=== Task data ===
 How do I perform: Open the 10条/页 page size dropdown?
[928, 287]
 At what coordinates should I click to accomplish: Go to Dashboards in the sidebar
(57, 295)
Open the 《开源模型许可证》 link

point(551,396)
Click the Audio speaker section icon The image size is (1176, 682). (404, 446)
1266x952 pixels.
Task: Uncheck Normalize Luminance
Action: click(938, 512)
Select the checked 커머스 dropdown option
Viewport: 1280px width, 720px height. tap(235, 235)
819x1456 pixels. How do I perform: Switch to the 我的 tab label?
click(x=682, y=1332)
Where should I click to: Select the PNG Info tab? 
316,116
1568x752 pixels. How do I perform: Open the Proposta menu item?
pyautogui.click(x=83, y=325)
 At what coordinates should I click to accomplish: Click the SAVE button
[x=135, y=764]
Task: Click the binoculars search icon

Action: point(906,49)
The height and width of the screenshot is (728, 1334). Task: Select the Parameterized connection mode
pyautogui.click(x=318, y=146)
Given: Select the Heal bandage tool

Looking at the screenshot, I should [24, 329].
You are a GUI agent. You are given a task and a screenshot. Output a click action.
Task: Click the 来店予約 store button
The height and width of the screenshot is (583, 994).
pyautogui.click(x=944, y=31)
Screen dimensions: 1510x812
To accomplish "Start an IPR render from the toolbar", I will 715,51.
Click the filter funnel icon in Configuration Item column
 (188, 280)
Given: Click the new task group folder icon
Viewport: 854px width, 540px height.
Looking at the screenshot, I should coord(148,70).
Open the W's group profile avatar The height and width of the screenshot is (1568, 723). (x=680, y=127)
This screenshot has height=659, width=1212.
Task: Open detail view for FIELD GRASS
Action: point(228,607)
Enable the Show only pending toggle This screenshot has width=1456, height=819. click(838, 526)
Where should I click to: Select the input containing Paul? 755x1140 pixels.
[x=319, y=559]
===
# Given request
Rewrite every line of the material above as a JSON array of strings, one string per line, leaving out blank lines.

# Exercise answer
[
  " How do I perform: Open the 10条/页 page size dropdown?",
  "[928, 287]",
  " At what coordinates should I click to accomplish: Go to Dashboards in the sidebar",
  "(57, 295)",
  "Open the 《开源模型许可证》 link",
  "point(551,396)",
  "Click the Audio speaker section icon The image size is (1176, 682). (404, 446)",
  "1266x952 pixels.",
  "Task: Uncheck Normalize Luminance",
  "Action: click(938, 512)",
  "Select the checked 커머스 dropdown option",
  "Viewport: 1280px width, 720px height. tap(235, 235)",
  "819x1456 pixels. How do I perform: Switch to the 我的 tab label?",
  "click(x=682, y=1332)",
  "Where should I click to: Select the PNG Info tab? ",
  "316,116",
  "1568x752 pixels. How do I perform: Open the Proposta menu item?",
  "pyautogui.click(x=83, y=325)",
  " At what coordinates should I click to accomplish: Click the SAVE button",
  "[x=135, y=764]",
  "Task: Click the binoculars search icon",
  "Action: point(906,49)",
  "The height and width of the screenshot is (728, 1334). Task: Select the Parameterized connection mode",
  "pyautogui.click(x=318, y=146)",
  "Given: Select the Heal bandage tool",
  "Looking at the screenshot, I should [24, 329].",
  "You are a GUI agent. You are given a task and a screenshot. Output a click action.",
  "Task: Click the 来店予約 store button",
  "The height and width of the screenshot is (583, 994).",
  "pyautogui.click(x=944, y=31)",
  "Screen dimensions: 1510x812",
  "To accomplish \"Start an IPR render from the toolbar\", I will 715,51.",
  "Click the filter funnel icon in Configuration Item column",
  " (188, 280)",
  "Given: Click the new task group folder icon",
  "Viewport: 854px width, 540px height.",
  "Looking at the screenshot, I should coord(148,70).",
  "Open the W's group profile avatar The height and width of the screenshot is (1568, 723). (x=680, y=127)",
  "This screenshot has height=659, width=1212.",
  "Task: Open detail view for FIELD GRASS",
  "Action: point(228,607)",
  "Enable the Show only pending toggle This screenshot has width=1456, height=819. click(838, 526)",
  "Where should I click to: Select the input containing Paul? 755x1140 pixels.",
  "[x=319, y=559]"
]